We developed a multi-layered AI-driven contact extraction system with four core models and a supporting back end:
●
Discovery model
This is a custom-built statistical ML model that searches for relevant webpages within corporate websites. It assigns a relevance score to each webpage, ensuring only meaningful sources are processed.
●
Dual LLM field extraction pipeline
These LLM models extract personal details like names, job titles, phone numbers, and LinkedIn profiles. For highly relevant, information-intensive sites, we integrated a SOTA proprietary LLM for maximum accuracy. For the other websites, we use a compact LLM (<1B parameters) that our team fine-tuned to achieve near-optimal performance while being more computationally efficient.
●
Classification & filtering model
This is another ML model that we built from scratch.
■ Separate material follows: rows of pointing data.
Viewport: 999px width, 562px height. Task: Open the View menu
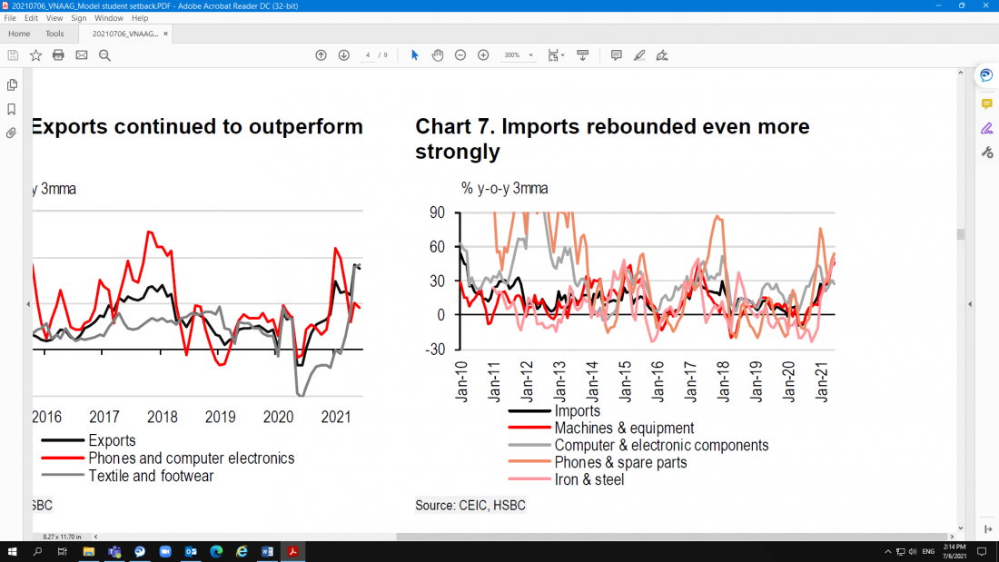tap(54, 18)
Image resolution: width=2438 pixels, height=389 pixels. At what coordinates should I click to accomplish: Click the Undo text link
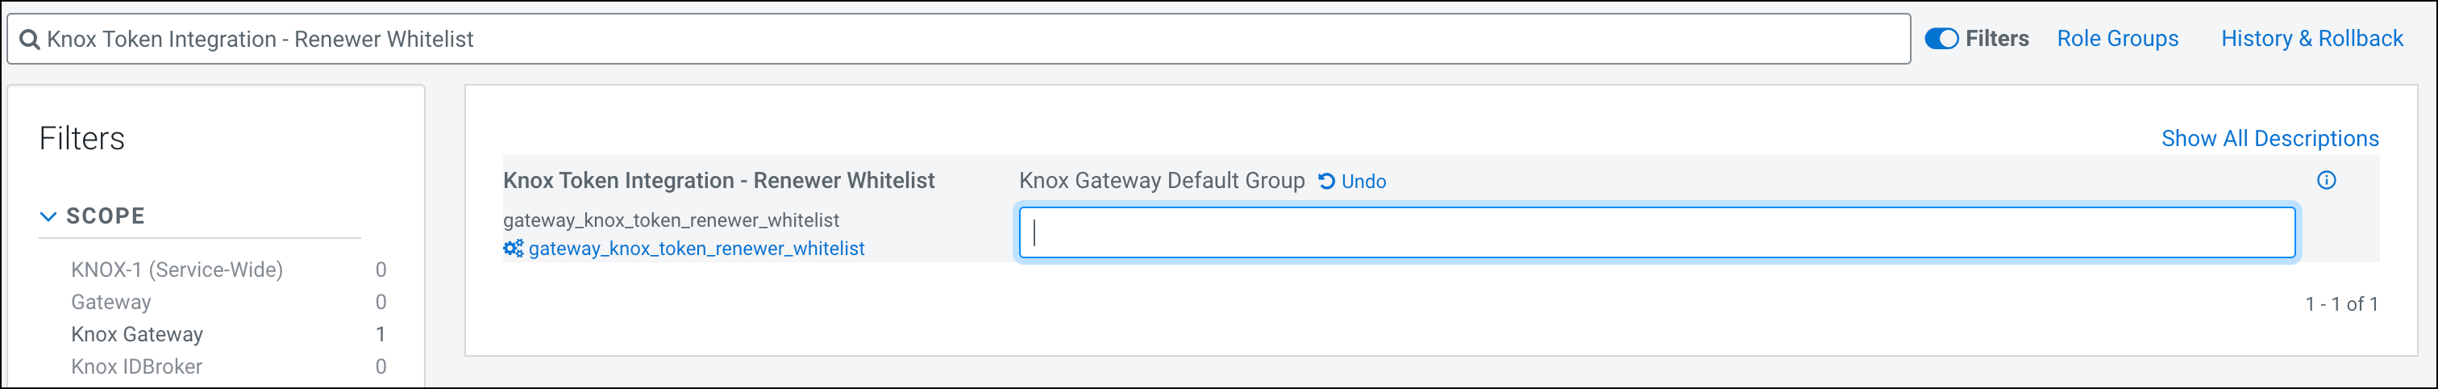[1363, 182]
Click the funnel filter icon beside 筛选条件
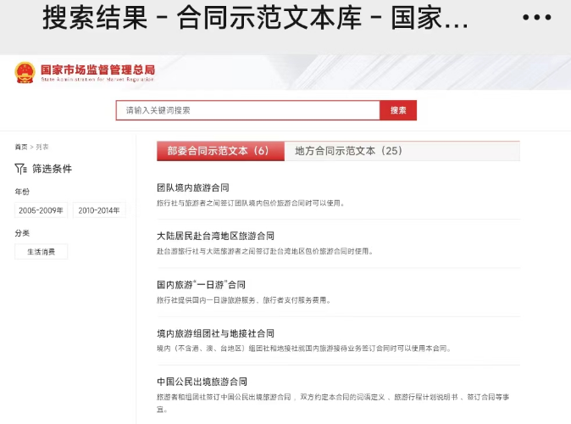This screenshot has width=571, height=424. [x=21, y=169]
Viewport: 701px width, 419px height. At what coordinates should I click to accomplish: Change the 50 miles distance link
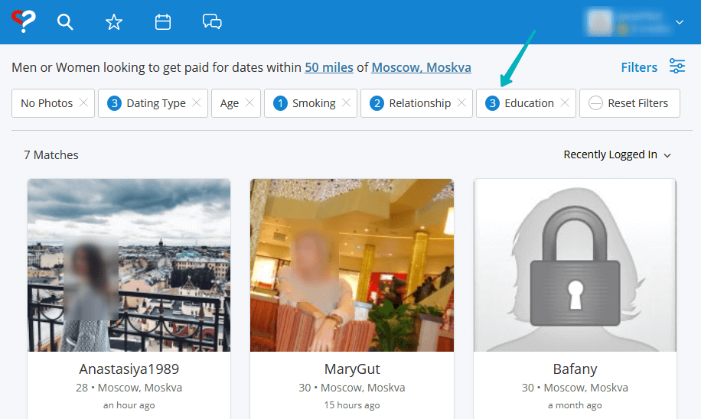coord(329,67)
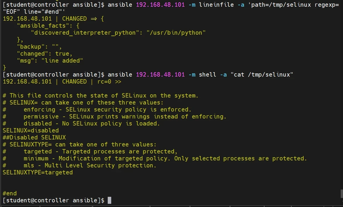Click the "changed": true output line
Image resolution: width=343 pixels, height=207 pixels.
click(44, 54)
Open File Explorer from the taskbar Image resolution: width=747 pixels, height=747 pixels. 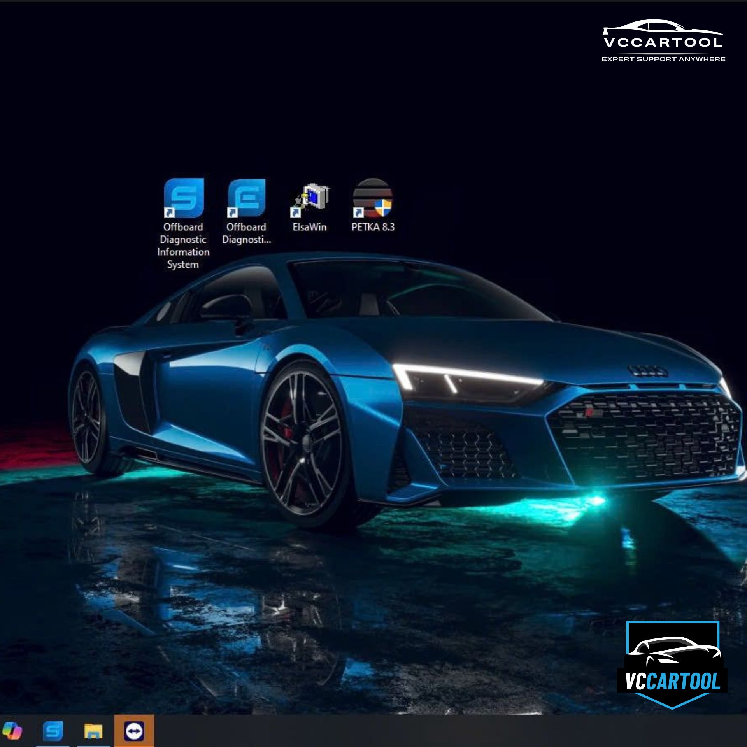point(93,731)
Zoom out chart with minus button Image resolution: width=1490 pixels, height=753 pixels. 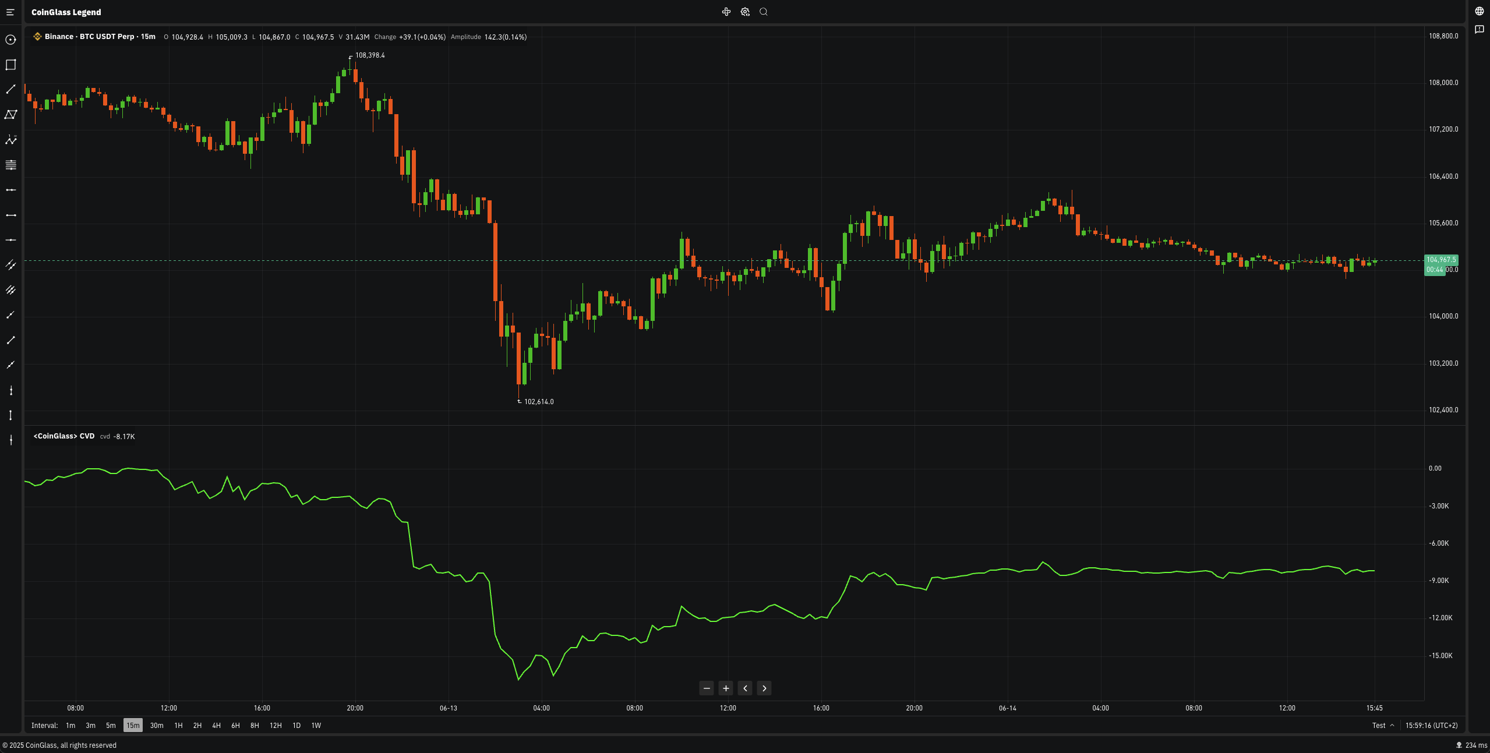pyautogui.click(x=707, y=688)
It filters out irrelevant contacts (e.g., guest lecturers, contractors, trainers) to ensure only permanent corporate employees are included. This model also assigns a configurable relevance score to each contact, and only entries with a score higher than a specified threshold become a part of the final output.
●
Back end & infrastructure
We built a secure API to manage the interaction between the web crawler and AI models. Our team also adapted the client’s web crawler to scan the corporate websites that permit data sharing and assist our AI models with data extraction.
To train these models, we aggregated, cleaned, and annotated a high-volume dataset of corporate websites. To accelerate data labeling, we used a proprietary LLM to assist with preliminary annotations, which human experts then validated and improved.